▶ [Provided records]:

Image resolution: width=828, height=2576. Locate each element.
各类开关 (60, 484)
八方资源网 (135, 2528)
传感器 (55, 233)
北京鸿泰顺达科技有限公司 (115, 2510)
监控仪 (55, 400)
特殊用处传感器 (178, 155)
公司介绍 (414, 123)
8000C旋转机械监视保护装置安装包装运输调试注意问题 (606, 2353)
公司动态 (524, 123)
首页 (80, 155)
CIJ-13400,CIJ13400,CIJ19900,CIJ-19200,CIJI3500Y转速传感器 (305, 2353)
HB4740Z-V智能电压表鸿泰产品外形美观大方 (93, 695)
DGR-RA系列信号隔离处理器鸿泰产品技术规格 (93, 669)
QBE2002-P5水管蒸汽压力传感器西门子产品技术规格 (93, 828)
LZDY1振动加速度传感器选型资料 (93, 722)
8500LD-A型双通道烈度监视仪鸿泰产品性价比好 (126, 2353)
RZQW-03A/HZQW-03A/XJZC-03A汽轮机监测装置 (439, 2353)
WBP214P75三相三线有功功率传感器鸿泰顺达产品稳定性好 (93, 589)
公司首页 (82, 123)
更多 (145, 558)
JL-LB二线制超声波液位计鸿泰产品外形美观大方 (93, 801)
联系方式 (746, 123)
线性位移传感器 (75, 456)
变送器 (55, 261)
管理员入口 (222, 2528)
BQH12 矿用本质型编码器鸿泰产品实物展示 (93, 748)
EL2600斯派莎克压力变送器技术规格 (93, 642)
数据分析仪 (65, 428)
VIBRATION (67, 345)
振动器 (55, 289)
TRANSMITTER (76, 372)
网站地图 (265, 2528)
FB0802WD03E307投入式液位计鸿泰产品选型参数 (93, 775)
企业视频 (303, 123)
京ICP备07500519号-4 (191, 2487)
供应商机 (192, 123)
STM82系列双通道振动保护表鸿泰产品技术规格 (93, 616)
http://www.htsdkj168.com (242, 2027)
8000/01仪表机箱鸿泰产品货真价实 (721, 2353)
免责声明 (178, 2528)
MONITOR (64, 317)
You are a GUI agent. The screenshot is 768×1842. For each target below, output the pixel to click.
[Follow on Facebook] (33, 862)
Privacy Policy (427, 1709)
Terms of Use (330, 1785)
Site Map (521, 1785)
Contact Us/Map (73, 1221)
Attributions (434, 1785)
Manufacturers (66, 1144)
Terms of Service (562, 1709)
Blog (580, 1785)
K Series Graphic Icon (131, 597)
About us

▶ [What you should do]: From the first line to the last, write out the listing exactly.

▶ [Result]:
Image resolution: width=828, height=2576. Locate each element.
各类开关 (60, 484)
八方资源网 (135, 2528)
传感器 (55, 233)
北京鸿泰顺达科技有限公司 (115, 2510)
监控仪 (55, 400)
特殊用处传感器 (178, 155)
公司介绍 (414, 123)
8000C旋转机械监视保护装置安装包装运输调试注意问题 (606, 2353)
公司动态 (524, 123)
首页 (80, 155)
CIJ-13400,CIJ13400,CIJ19900,CIJ-19200,CIJI3500Y转速传感器 (305, 2353)
HB4740Z-V智能电压表鸿泰产品外形美观大方 (93, 695)
DGR-RA系列信号隔离处理器鸿泰产品技术规格 (93, 669)
QBE2002-P5水管蒸汽压力传感器西门子产品技术规格 (93, 828)
LZDY1振动加速度传感器选型资料 (93, 722)
8500LD-A型双通道烈度监视仪鸿泰产品性价比好 (126, 2353)
RZQW-03A/HZQW-03A/XJZC-03A汽轮机监测装置 (439, 2353)
WBP214P75三相三线有功功率传感器鸿泰顺达产品稳定性好 (93, 589)
公司首页 (82, 123)
更多 (145, 558)
JL-LB二线制超声波液位计鸿泰产品外形美观大方 (93, 801)
联系方式 (746, 123)
线性位移传感器 (75, 456)
变送器 (55, 261)
管理员入口 (222, 2528)
BQH12 矿用本质型编码器鸿泰产品实物展示 (93, 748)
EL2600斯派莎克压力变送器技术规格 (93, 642)
数据分析仪 (65, 428)
VIBRATION (67, 345)
振动器 (55, 289)
TRANSMITTER (76, 372)
网站地图 (265, 2528)
FB0802WD03E307投入式液位计鸿泰产品选型参数 (93, 775)
企业视频 (303, 123)
京ICP备07500519号-4 (191, 2487)
供应商机 (192, 123)
STM82系列双通道振动保护表鸿泰产品技术规格 (93, 616)
http://www.htsdkj168.com (242, 2027)
8000/01仪表机箱鸿泰产品货真价实 (721, 2353)
免责声明 (178, 2528)
MONITOR (64, 317)
You are a GUI agent. The screenshot is 768×1842. For each target below, output the pixel to click.
[Follow on Facebook] (33, 862)
Privacy Policy (427, 1709)
Terms of Use (330, 1785)
Site Map (521, 1785)
Contact Us/Map (73, 1221)
Attributions (434, 1785)
Manufacturers (66, 1144)
Terms of Service (562, 1709)
Blog (580, 1785)
K Series Graphic Icon (131, 597)
About us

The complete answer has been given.